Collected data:
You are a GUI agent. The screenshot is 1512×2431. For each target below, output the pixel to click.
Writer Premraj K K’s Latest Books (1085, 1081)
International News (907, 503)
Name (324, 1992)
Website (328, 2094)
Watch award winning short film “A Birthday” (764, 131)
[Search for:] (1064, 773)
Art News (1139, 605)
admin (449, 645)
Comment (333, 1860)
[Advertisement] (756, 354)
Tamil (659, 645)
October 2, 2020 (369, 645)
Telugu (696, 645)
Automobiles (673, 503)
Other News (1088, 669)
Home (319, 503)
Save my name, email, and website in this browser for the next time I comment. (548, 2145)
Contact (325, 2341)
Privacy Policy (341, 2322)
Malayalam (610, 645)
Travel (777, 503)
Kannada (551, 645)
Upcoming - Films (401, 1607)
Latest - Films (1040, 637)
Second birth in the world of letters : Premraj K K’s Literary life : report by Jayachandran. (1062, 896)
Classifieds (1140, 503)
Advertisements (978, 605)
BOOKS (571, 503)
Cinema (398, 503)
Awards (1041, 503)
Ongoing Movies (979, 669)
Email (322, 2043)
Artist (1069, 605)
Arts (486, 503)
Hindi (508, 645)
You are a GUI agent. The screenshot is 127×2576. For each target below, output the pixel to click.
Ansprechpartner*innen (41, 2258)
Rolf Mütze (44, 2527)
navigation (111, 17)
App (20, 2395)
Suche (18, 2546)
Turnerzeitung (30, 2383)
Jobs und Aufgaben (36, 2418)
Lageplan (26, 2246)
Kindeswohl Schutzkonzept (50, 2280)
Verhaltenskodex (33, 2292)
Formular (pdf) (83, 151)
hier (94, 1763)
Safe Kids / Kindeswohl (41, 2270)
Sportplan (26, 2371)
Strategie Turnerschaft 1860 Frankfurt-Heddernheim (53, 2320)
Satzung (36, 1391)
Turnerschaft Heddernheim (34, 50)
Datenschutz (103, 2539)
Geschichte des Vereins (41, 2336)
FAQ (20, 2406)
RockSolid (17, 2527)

**WORK ORDER:** Copy word for word the stretch of entries above from the line that has "admin (449, 645)" through the line that has "Ongoing Movies (979, 669)", both ends included, and nothing outside it.

**ANSWER TO THIS PROBLEM:**
admin (449, 645)
Comment (333, 1860)
[Advertisement] (756, 354)
Tamil (659, 645)
October 2, 2020 (369, 645)
Telugu (696, 645)
Automobiles (673, 503)
Other News (1088, 669)
Home (319, 503)
Save my name, email, and website in this browser for the next time I comment. (548, 2145)
Contact (325, 2341)
Privacy Policy (341, 2322)
Malayalam (610, 645)
Travel (777, 503)
Kannada (551, 645)
Upcoming - Films (401, 1607)
Latest - Films (1040, 637)
Second birth in the world of letters : Premraj K K’s Literary life : report by Jayachandran. (1062, 896)
Classifieds (1140, 503)
Advertisements (978, 605)
BOOKS (571, 503)
Cinema (398, 503)
Awards (1041, 503)
Ongoing Movies (979, 669)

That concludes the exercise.